If you're worried about fragmentation affecting performance, I wouldn't from a VM level. The simple fact of the matter is that the VM's Filesystem will 99.9999% of the time not correspond to the underlying disk arrangement, you'll simply be wasting I/O and CPU resources running diskkeeper.

If you're still worried about fragmentation you should take a look at the netapp reallocate command, and a few of the following links:

http://www.las-solanas.com/storage_virtualization/san_volume_defragmentation.php

http://www.storagemonkeys.com/index.php?option=com_community&view=groups&task=viewdiscussion&groupid=45&topicid=33&Itemid=138

https://communities.netapp.com/message/28153   (Andrew miller's response is much better than mine, lol)

chriskranz
3,439 Views

I second this opinion. The read-ahead algorithms and techniques of NetApp WAFL make the benefit of filesystem defragmentation really minimal. What areas of the filesystem are you looking to benefit? If you're talking Exchange or SQL, then arguable the data wouldn't be in a VMDK, but a database defrag from the application may benefit as it also rebuilds the indexes. A filesystem defrag will have no benefit, and perhaps may further fragment a large database file.

Running a LUN reallocate directly on the NetApp may have some good benefits to performance however as this will optimise the data layout so that the read patterns can be more efficient and use more contiguous blocks for the corresponding LUN.

You'd need specific use cases to verify the benefit of doing any defragmentation. I've asked this question a couple of times of VMware professionals and always got a similar response to the above. Any sort of simple filesystem reallocation on the VM will have little actual benefit. In fact as it'll reallocate all the data, it'll probably have a detrimental effect on the NetApp storage system, the snapshots and any replication you have.

danielmorgenstern
3,439 Views

Just chiming in since this has been a topic in our environment, too.  We avoid defrag of VMs and have standing requests to have it turned off via GPO for our Windows servers.

We have also heard claims (from defrag software vendors) of performance benefits and there is even a "whitepaper" or two floating around with such claims but I don't put much stock in them.

Our practical thinking is that we don't generally see the kinds of poor performance and degradation that call for having a "standard operating procedure" to do "preventative maintenance" such as defragging.  If *a* server is having performance problems, we look into it...configs, OS, apps, hardware, etc.  In my experience, there's never a magic bullet.

On the flipside, just to give the idea the benefit of a very large doubt...even if there was some performance bump from defragging VMs, is it worth a relatively large i/o spike on the storage system if something like a preventative defrag for all VMs was scheduled?  Doesn't make sense to me.
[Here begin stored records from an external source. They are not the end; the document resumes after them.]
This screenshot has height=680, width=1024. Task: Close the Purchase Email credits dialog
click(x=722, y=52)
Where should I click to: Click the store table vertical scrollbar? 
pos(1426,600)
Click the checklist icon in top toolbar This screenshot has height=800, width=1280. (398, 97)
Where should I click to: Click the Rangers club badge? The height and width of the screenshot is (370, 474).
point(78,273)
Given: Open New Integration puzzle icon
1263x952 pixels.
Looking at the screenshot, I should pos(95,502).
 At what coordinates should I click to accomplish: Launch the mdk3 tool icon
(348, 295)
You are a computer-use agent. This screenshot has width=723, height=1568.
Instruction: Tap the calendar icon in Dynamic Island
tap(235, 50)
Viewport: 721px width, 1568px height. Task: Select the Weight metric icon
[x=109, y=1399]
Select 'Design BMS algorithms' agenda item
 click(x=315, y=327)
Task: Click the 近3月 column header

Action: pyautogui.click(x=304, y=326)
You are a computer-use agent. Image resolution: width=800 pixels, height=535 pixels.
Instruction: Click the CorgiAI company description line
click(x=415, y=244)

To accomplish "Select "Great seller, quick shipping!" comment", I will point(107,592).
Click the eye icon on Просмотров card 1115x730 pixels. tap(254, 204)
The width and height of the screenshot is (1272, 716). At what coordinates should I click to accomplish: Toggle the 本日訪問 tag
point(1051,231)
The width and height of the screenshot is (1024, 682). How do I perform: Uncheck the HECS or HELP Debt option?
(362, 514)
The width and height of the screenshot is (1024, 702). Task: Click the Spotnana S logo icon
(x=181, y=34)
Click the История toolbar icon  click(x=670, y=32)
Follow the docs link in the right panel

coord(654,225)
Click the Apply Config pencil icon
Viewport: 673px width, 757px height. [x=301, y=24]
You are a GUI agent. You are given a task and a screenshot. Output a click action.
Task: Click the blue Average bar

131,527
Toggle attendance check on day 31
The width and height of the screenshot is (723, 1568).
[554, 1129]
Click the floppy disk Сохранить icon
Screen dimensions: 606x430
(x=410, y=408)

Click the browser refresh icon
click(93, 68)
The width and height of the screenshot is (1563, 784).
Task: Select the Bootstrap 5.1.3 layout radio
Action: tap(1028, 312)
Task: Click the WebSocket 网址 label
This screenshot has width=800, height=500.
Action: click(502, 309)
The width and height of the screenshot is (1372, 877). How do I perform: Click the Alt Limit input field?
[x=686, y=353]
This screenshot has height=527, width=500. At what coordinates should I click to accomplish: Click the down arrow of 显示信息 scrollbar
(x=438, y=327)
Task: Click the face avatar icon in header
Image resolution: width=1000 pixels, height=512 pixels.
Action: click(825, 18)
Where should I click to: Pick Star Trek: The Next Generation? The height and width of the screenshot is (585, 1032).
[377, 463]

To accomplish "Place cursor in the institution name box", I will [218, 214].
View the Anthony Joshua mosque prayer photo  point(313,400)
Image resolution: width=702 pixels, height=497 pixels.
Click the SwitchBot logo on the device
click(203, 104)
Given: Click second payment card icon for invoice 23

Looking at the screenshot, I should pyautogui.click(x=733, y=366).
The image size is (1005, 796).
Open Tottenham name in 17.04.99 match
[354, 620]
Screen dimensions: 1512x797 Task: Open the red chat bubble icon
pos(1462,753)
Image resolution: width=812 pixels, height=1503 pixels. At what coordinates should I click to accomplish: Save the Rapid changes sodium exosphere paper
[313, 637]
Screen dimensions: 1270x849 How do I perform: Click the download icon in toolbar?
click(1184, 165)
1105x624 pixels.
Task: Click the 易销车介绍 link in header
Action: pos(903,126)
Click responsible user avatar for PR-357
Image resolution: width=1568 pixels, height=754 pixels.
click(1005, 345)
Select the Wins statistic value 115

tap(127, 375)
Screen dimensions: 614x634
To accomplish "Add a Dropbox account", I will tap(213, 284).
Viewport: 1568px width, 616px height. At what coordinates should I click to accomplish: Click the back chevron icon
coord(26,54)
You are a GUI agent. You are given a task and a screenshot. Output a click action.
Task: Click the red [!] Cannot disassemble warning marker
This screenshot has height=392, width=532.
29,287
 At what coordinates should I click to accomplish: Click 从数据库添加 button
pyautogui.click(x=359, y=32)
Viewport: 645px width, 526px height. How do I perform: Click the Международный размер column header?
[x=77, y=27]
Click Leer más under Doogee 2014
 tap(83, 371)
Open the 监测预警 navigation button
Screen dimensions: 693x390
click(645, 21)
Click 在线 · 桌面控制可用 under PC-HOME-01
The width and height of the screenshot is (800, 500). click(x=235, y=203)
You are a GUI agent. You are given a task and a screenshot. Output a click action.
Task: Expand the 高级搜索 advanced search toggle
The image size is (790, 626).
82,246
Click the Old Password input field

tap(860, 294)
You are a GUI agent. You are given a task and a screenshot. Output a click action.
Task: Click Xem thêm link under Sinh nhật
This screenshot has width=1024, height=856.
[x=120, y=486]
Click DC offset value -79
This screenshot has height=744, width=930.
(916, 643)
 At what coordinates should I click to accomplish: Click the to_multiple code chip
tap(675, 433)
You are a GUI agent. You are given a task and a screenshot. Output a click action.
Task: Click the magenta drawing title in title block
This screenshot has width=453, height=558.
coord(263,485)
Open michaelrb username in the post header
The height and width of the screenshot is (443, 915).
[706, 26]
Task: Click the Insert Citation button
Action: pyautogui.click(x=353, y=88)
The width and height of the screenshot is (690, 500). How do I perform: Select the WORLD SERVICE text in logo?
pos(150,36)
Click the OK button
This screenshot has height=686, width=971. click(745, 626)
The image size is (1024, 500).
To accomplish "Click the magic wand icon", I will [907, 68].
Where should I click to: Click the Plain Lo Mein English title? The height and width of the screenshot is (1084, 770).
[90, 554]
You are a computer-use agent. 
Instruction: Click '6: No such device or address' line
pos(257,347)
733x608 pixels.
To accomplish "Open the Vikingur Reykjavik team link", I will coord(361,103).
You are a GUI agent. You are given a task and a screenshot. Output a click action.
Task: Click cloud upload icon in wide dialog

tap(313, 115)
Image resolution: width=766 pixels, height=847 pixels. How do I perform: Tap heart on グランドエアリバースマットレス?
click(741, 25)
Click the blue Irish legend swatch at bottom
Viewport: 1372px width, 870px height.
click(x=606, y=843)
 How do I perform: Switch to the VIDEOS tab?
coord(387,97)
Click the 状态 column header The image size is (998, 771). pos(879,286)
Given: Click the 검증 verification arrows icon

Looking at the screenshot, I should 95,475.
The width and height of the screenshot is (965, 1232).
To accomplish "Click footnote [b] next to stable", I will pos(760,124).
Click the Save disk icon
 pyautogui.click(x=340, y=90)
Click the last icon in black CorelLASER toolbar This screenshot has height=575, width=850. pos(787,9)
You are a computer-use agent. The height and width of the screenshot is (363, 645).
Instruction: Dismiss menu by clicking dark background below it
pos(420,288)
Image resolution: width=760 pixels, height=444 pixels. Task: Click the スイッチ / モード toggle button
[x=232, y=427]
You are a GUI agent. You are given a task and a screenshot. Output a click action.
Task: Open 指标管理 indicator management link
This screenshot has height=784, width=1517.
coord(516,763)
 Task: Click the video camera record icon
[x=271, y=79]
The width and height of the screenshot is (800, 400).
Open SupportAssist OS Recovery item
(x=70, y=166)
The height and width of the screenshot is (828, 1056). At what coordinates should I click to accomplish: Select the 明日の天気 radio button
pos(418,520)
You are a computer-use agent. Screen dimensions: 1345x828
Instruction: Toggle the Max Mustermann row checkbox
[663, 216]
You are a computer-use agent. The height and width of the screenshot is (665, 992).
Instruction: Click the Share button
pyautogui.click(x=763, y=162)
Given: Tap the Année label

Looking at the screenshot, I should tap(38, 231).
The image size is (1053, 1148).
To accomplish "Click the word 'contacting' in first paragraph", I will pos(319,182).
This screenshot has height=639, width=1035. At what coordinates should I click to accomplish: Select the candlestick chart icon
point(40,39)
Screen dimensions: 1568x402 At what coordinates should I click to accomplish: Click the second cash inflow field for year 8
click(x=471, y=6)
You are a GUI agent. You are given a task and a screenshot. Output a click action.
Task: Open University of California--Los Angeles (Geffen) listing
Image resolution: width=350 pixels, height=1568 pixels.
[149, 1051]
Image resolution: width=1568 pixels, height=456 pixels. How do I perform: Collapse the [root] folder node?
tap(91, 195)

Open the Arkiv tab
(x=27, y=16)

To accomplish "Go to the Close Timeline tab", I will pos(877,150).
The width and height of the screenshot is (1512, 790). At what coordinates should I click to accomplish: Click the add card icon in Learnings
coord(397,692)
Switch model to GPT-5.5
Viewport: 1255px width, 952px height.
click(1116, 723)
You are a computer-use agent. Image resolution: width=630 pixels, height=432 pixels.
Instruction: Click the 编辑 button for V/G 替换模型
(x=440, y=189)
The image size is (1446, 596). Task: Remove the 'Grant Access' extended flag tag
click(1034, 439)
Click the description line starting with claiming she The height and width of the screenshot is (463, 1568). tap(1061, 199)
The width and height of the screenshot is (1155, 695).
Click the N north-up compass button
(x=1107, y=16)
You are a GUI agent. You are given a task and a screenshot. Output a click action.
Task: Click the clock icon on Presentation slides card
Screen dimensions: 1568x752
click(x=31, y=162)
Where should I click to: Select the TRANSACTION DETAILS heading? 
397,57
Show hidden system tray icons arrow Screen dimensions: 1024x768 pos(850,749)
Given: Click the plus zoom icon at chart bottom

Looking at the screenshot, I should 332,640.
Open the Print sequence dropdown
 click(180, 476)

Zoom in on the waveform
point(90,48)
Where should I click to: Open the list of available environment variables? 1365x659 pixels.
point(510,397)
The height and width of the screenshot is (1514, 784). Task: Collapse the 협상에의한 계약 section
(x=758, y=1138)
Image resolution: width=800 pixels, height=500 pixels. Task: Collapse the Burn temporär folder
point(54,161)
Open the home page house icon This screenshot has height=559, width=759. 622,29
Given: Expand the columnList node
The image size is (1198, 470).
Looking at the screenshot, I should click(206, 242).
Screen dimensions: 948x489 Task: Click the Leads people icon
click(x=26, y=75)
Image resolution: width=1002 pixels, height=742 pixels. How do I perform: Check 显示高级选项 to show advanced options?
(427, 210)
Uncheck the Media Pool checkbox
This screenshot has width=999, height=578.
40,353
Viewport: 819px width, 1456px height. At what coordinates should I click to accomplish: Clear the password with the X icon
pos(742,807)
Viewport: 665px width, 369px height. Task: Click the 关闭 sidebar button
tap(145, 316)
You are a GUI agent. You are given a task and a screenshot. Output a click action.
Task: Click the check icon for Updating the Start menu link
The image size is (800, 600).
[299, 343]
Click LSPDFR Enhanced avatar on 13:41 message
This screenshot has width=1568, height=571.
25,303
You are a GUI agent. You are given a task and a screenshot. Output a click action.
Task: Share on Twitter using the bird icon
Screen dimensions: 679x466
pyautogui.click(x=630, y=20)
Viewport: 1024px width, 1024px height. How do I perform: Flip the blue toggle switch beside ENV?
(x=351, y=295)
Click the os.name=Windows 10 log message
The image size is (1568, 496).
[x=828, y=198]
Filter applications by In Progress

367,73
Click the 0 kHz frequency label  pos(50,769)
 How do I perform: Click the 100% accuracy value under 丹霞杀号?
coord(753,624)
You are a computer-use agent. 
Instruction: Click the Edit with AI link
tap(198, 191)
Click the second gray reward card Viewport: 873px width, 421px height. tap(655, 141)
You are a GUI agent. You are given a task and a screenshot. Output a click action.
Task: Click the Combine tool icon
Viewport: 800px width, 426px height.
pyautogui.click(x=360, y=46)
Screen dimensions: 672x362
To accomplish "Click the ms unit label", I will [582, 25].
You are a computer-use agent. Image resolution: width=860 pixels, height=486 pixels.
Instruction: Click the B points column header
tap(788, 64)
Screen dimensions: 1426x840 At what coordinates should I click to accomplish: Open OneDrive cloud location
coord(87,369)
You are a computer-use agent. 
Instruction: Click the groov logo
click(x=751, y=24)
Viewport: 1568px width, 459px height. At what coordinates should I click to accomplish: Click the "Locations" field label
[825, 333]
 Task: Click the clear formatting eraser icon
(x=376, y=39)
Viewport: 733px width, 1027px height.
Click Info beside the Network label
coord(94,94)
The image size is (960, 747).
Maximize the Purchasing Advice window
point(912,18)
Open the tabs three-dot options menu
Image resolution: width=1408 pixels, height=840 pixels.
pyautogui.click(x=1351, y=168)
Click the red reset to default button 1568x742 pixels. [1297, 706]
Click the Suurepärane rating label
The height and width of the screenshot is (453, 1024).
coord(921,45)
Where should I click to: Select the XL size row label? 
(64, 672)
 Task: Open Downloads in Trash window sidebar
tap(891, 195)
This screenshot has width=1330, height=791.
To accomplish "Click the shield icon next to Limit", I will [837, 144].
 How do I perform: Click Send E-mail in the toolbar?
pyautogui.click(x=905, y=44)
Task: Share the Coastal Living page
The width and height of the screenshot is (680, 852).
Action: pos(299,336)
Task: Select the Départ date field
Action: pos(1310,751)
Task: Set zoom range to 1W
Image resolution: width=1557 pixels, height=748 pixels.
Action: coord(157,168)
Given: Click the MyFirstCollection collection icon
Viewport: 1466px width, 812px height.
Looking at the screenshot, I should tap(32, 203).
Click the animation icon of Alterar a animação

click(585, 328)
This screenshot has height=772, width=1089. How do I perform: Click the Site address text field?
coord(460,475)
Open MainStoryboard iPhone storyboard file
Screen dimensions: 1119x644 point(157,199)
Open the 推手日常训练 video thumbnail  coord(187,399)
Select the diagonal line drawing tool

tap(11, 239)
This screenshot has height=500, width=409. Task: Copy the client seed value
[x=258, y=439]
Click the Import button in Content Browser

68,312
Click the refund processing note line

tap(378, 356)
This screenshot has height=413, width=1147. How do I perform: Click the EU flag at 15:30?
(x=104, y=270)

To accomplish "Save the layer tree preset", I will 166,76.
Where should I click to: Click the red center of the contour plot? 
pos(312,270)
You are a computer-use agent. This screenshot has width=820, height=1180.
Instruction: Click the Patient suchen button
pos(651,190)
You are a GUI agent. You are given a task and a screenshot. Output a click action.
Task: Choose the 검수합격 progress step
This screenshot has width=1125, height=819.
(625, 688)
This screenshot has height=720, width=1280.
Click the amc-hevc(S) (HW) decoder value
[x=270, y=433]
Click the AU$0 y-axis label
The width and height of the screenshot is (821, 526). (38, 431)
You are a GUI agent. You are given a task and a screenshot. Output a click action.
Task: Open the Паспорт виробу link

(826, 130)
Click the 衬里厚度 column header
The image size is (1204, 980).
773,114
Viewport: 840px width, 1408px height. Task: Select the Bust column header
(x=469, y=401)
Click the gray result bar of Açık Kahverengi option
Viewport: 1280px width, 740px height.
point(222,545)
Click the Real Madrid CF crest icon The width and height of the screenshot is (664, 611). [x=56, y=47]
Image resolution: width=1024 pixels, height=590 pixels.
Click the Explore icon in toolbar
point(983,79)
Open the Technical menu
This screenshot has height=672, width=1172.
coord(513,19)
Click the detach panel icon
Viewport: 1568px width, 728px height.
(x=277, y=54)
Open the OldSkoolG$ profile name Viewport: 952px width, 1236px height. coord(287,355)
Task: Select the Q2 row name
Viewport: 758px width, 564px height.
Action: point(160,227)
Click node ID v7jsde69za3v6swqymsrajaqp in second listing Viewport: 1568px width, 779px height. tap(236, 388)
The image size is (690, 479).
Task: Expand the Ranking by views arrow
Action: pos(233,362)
(The only time we run defrag is when creaing a new server  image from scratch that will be used to deploy multiple VMs.  After  cleanups and configuration, we run it on the base image before it is  templated.  We haven't done any measurements to see if this is actually  worth it but it's an image prep "best practice" that has been carried  along and gives various folks on our teams a "warm fuzzy feeling"   )

celliott3535
3,439 Views

Just wanting to post a follow-up.  I have found all three posts to be very helpful in looking into this topic.  I have spoke with a couple of our vendors before and since this post and I am getting the same advice.   Unfortunately, I was really looking for a clear cut, black & white answer of either yes you definitely need to defrag or no don't defrag because it will cause a X% decrease in filer performance.  But as we often find in life, this appears to be a gray area instead.  It looks like our company may need to perform some actual testing to see if we can tell a difference.  If we move forward with the testing, I will post the results.